A Culture Bearer in the Classroom

Faculty member Maya Cunningham draws on her ethnomusicology scholarship and performance practice to bring a global perspective to Music in Context, a new music history course required for Boston Conservatory music students.

January 13, 2023

When vocalist and ethnomusicologist Maya Cunningham was 16, she sang for famed jazz musician Wynton Marsalis. The opportunity came about when Marsalis visited the Duke Ellington School of the Arts in Washington, D.C., where Cunningham was a student. After hearing her sing Wayne Shorter’s “Footprints,” Marsalis gave Cunningham advice that became a fresh wind to guide her sails: “You need to get in touch with the blues.”

She took Marsalis’s note as a challenge: “I started to investigate African American recordings of blues, which led me to early African American recordings in the Smithsonian collection.” Her interest may have been rooted in performance, but the education she gained flourished in another way. “I was always interested in the academic study of music as well as the performance [of it],” she says. “The two go hand in hand.”

Soon after graduating from Howard University with a B.M. in jazz studies, Cunningham moved to New York City, where she toured and performed with jazz heavyweights, including a performance of Max Roach's Freedom Now Suite at Jazz at Lincoln Center. Cunningham then began balancing singing with scholarship. She pursued an M.A. in jazz performance, followed by an M.A. in ethnomusicology. She’s now finishing her Ph.D. in African and African American music.

Through it all, she’s operated as a culture bearer with a decolonial mission—a role that’s become especially important in the arena of music history. Most recently, she’s carried that torch through her contributions to the design and, now, teaching of Boston Conservatory’s new Music in Context course, which launched in September 2022 as part of the school’s required undergraduate music history sequence.

While music history often traces the art form’s development through a predominantly Western perspective, the Music in Context course disrupts that narrative and incorporates more cultures, traditions, and lineages. Cunningham was a natural fit for the charge. 

“Boston Conservatory’s Core Music Studies Department has been working on bringing this course to fruition since 2020,” she explains. Jonathan Bailey Holland, who was then chair of core studies, worked with the department to ideate a broader approach to history. Once that was approved, he invited Cunningham to apply and teach it. “When I came on board, I developed the short summary of what [the course] would be into a full curriculum,” she says. 

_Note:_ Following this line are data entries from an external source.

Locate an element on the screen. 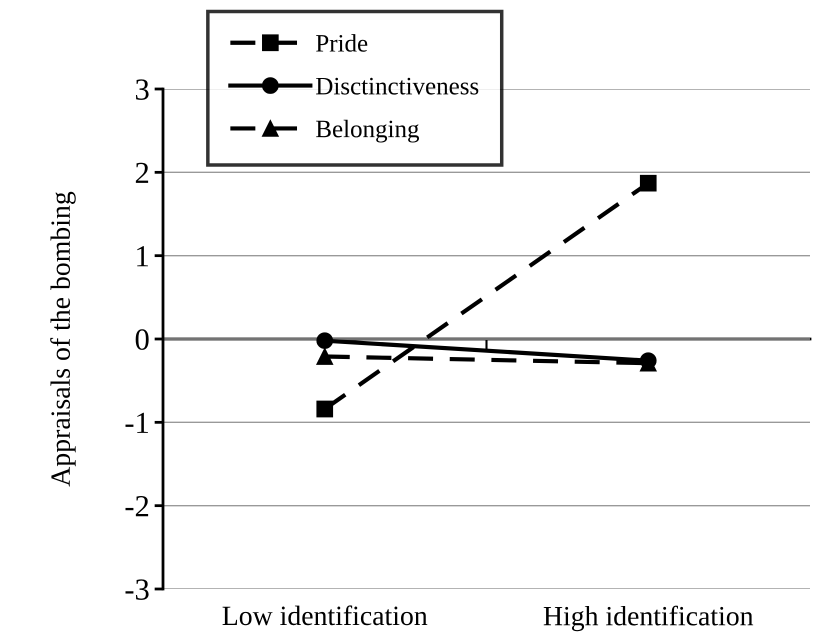  y-tick-label: 3 is located at coordinates (142, 90).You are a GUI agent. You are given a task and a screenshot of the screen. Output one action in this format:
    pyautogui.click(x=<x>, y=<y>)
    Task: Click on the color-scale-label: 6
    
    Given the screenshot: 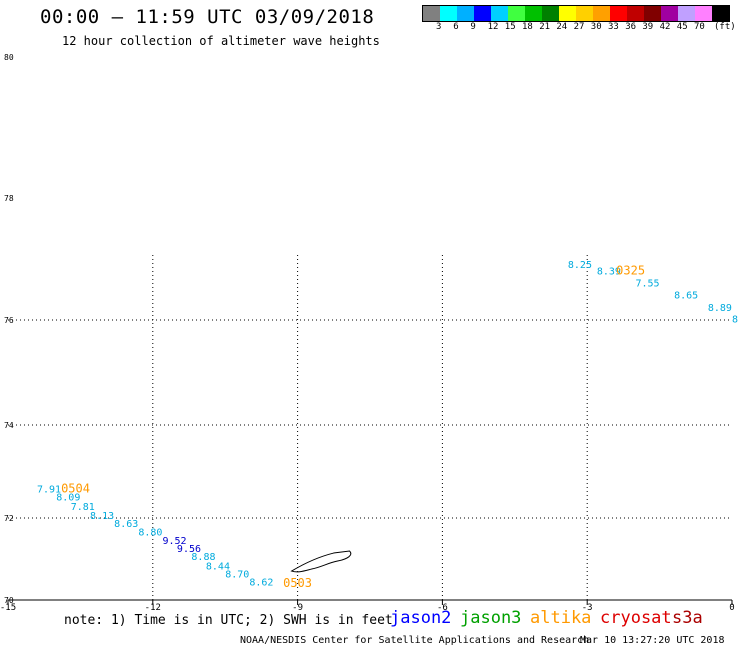 What is the action you would take?
    pyautogui.click(x=456, y=27)
    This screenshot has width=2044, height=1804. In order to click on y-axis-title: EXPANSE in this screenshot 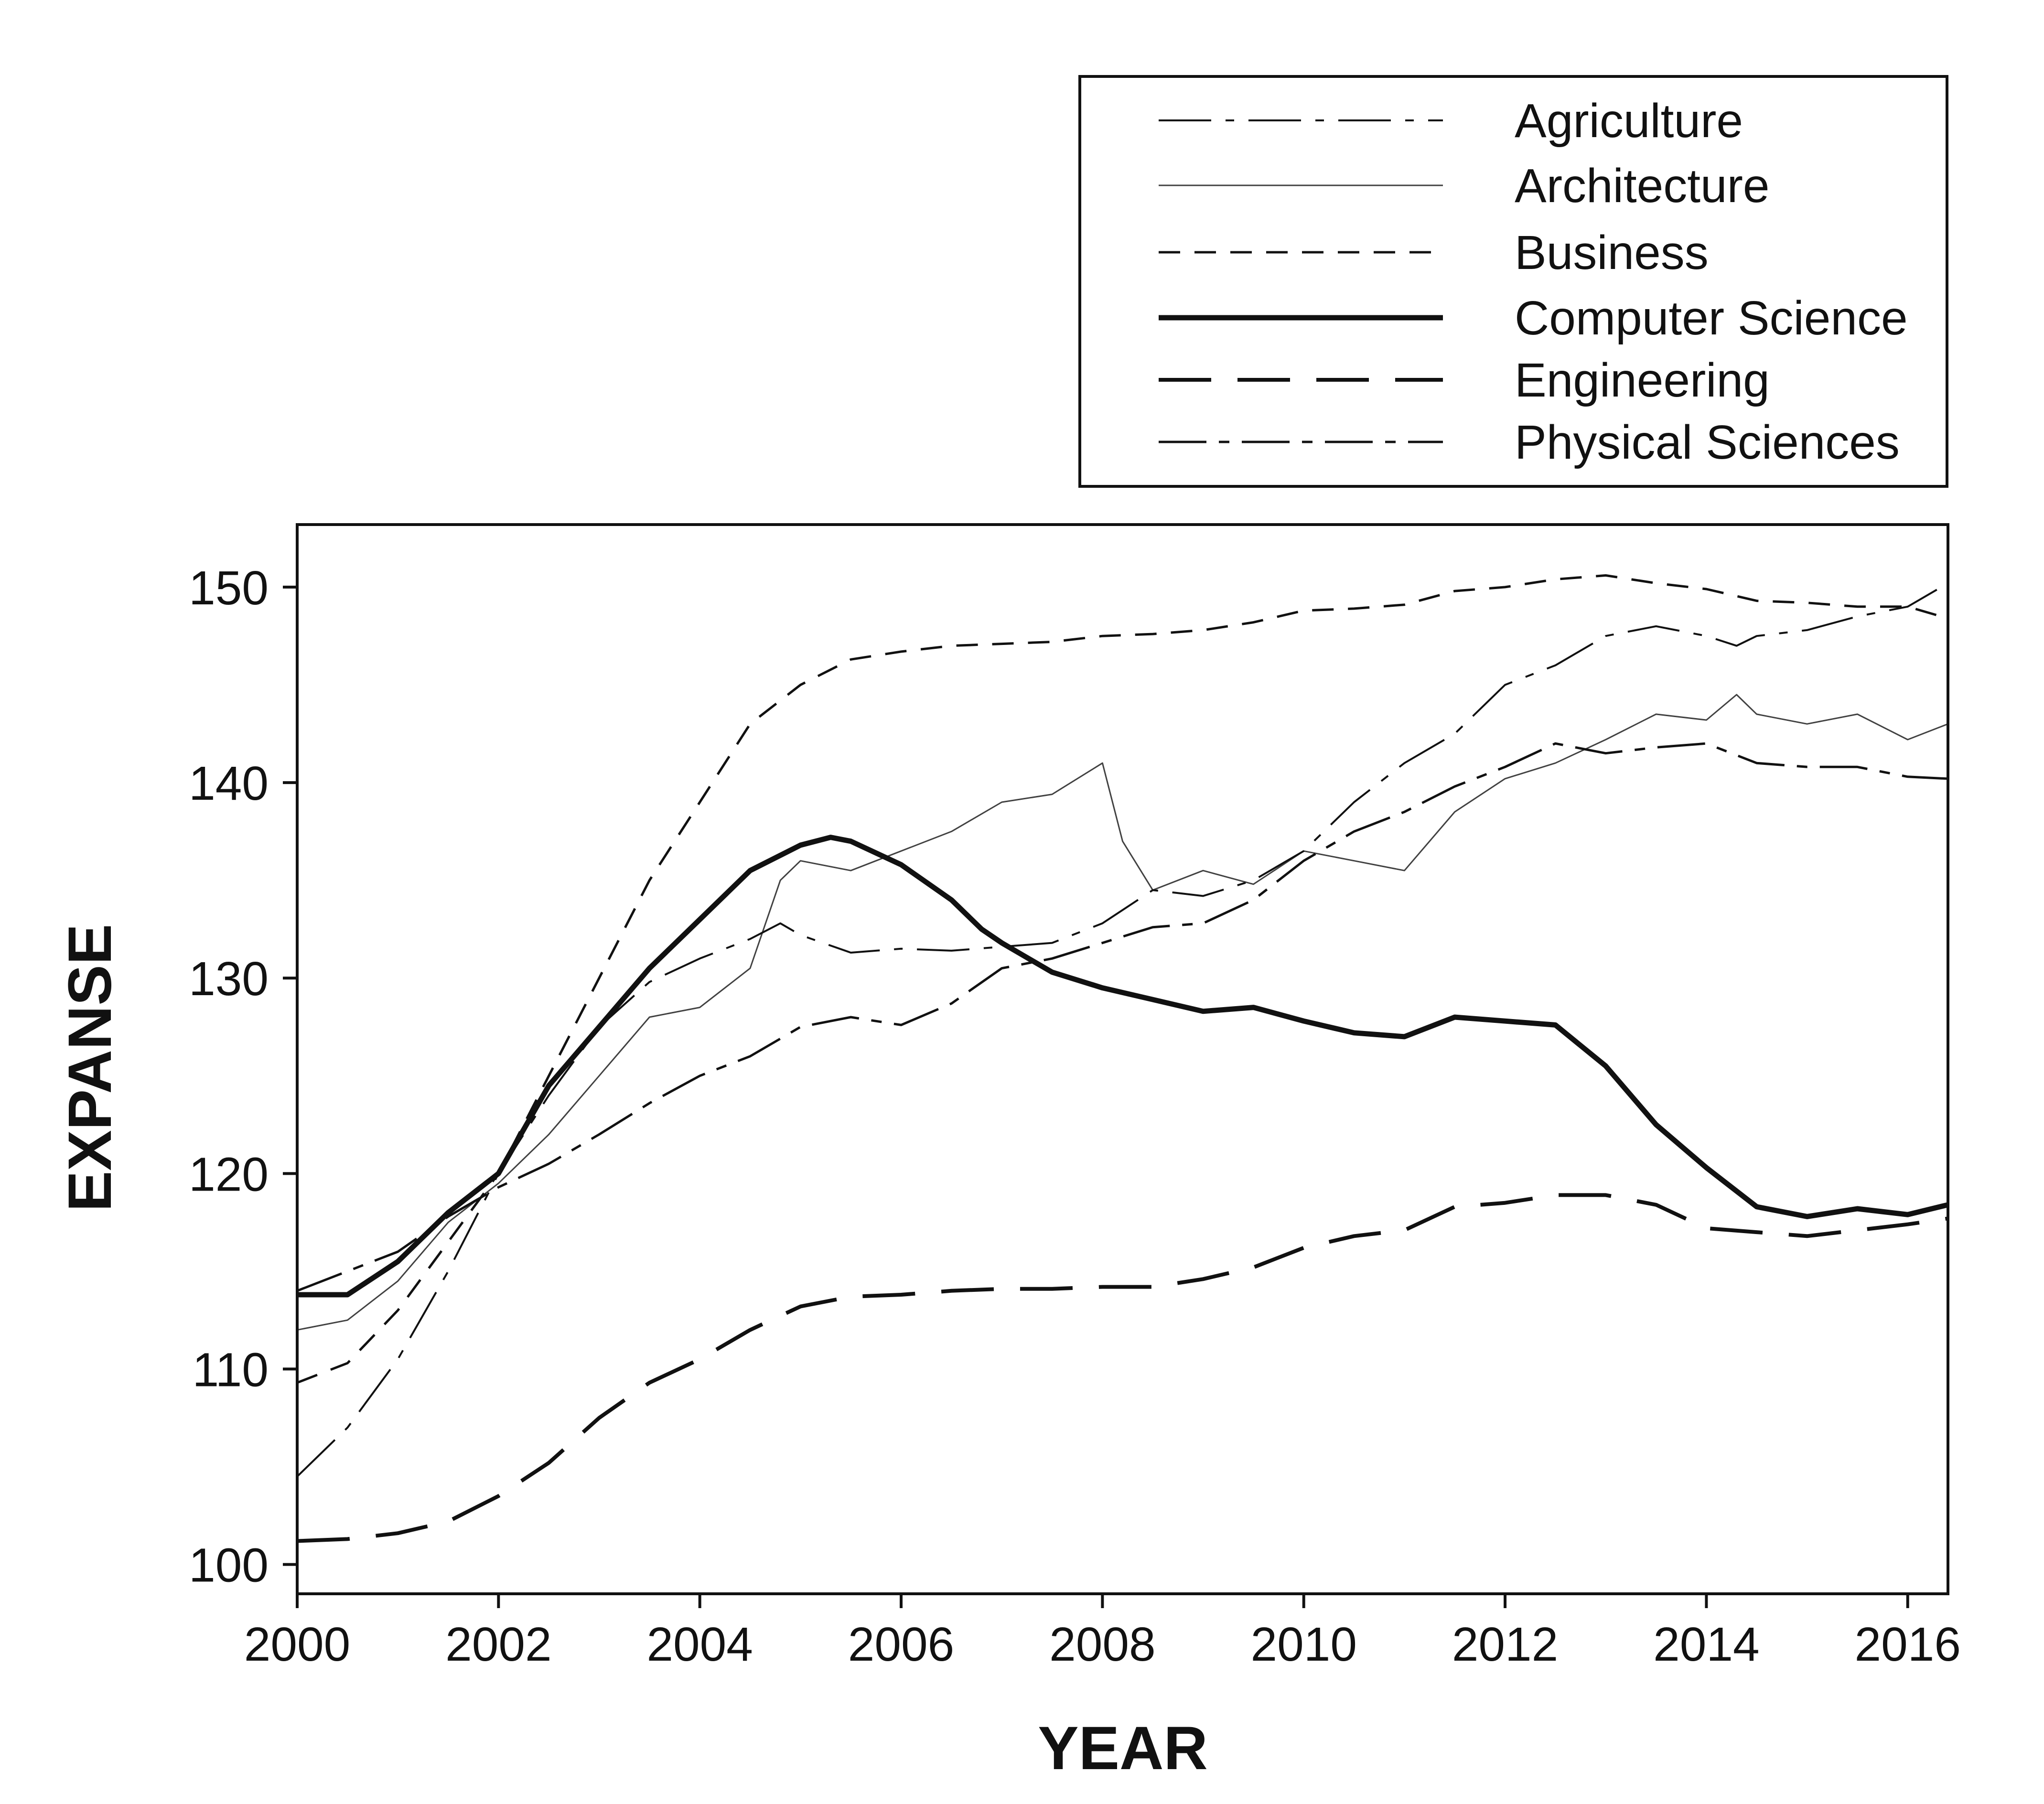, I will do `click(90, 1068)`.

Music in Context explores world music cultures, including those of Mali, Botswana, Indonesia, and China, and traces the ways in which each has influenced U.S. popular music. For music like jazz and blues, Cunningham wants her students to understand the intrinsic “Africanity” in the origins of each genre. “We are working on engaging with the aesthetics that came in with enslaved Africans, and why and how they chose to shape the music traditions that developed here,” she explains. “That’s a perspective we’re getting at from many angles.”

Cunningham’s background lends itself to the mission of Music in Context. Long before pursuing graduate studies, she taught music to fourth- and fifth-graders. She began encouraging her predominantly African American students to develop a more robust understanding of their musical heritage. “I began to teach them the music of the Mali empire,” she says. The experience also fostered her interest in ethnomusicology.

Since then, Cunningham has found her niche in the overlapping spheres of art and academia. “I’m really committed to an activist ethnomusicology,” she explains. “To be a part of that effort at Boston Conservatory, it’s a quiet activism. It’s the kind that impacts students directly. It helps to shape their thinking and will carry them through the rest of their education.”

The course has resonated with students. “They seem to be super engaged,” says Cunningham. “Their minds are ready—they’re fertile ground for this kind of construction.” As an academically informed performer teaching performance students, Cunningham has had a unique opportunity to integrate that perspective into the classroom. “I have insider knowledge of many of these traditions, [and I] have spent time with musicians from other traditions that I’m teaching,” she explains.

Cunningham recently invited Amadou Kouyate, who performs Senagalese and Malian music on the kora, to speak with her students via Zoom. His presence resonated beyond the curriculum. “I had one student who wanted to compose a piece for the instrument he plays,” she says, “so they’re engaging with it from the perspective of performance practitioners as well.”

In Cunningham’s hands, Music in Context is an occasion to broaden students’ minds and encourage new culture bearers.

“All of it is really a privilege," she says.